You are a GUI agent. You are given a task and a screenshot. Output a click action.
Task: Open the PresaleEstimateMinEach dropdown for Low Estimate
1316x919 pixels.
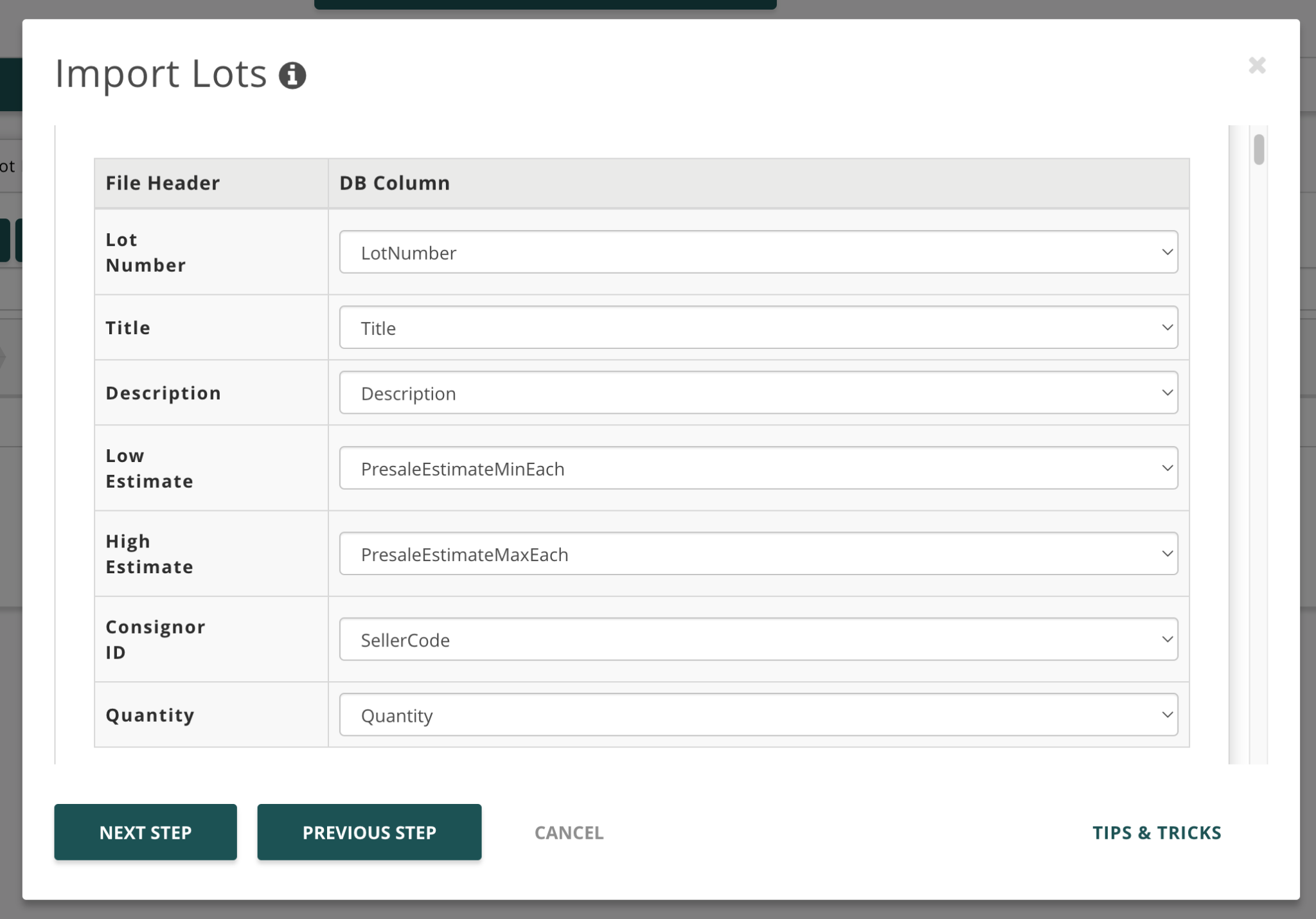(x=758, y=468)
=====
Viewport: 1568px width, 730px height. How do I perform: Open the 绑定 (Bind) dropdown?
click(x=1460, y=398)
=====
Rewrite the part that opens with the line containing "You are a GUI" and closes with the line containing "(x=758, y=468)", replacing "Low Estimate" with "High Estimate" and keeping everything else the same. Leave the pictures out of your answer.

You are a GUI agent. You are given a task and a screenshot. Output a click action.
Task: Open the PresaleEstimateMinEach dropdown for High Estimate
1316x919 pixels.
(x=758, y=468)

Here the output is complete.